This is a Godless vision, yet it is one of hope, everlasting hope, that things may be reborn, but there is also a remote cynicism at hand, a simple knowing that nothing can be changed, everything is fixed - the world around us made up, a vast canvass filled by only us, our vanities and cruelties, the only inevitable outcome determined by us. Williams begins to paint a picture of a world that knows nothing but war and destruction:

"I understand now that as children we are transparent, but as we grow we inherit the violent history of the earth...And then, of course, there is the sorrow 'brewed by the earth', the sorrow of all those lives lost in the many phases and manifestations of war." [Pg 76]

And this, of course, is true. And we know it. Above all this, though, is Williams's recognition that Woolf was first and foremost a woman and a writer and thinker second. I feel it is this basic fact that is the crux to both writers beliefs. Letters to Virginia Woolf is worth owning for its simple, lyrical beauty alone, but also for its understanding of Woolf's inner machinations, the pivotal beliefs which, in the end, drove her to despair. Williams uses her past to reveal more about the present that most historical tomes I have read, the way she delicately unpeels certain events in her own life help to, somehow, make some sense of the destruction we see around us.

Just like Woolf's own 'angel in the house' Williams exorcises the ghosts of her own past to help forge a clearer present.

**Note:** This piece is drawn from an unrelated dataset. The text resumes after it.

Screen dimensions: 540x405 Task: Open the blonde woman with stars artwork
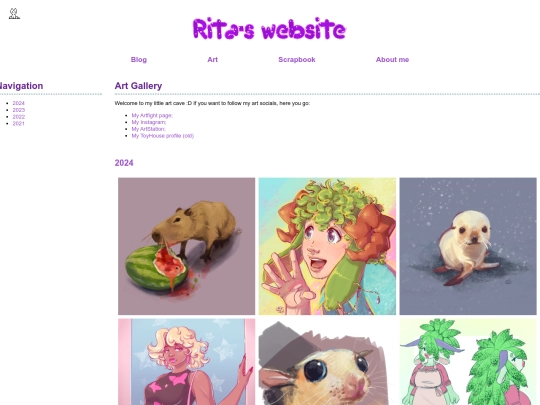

In this form of exorcism Williams leaves no stone unturned, she effortlessly strides the complexities of divorce, adolescence, childbirth, miscarriage, death, destruction, terrorism and war in a concise, unsentimental approach. It is quite a feat for Lisa Williams who, with the very make-up of Letters to Virginia Woolf, has all the trappings to be an overly sentimental, gushy writer, literally sopping wet, drenched in flowery prose, wilfully tugging on the heartstrings of a wounded nation - but she most certainly is not syrupy and corny. Let's get this straight. Letters to Virginia Woolf can not be as diametrically opposed to the above statement if it wanted to be. It is as far removed from the current gush we have come to know and expect in recent years. Williams's terse, honest and sharp voice does not allow such solipsistic jabbering and the whole book remains universally precise because of this. Letters to Virginia Woolf speaks the language of the everyday, the ordinary and, rather ironically, is an extraordinary book because of it. Read something different.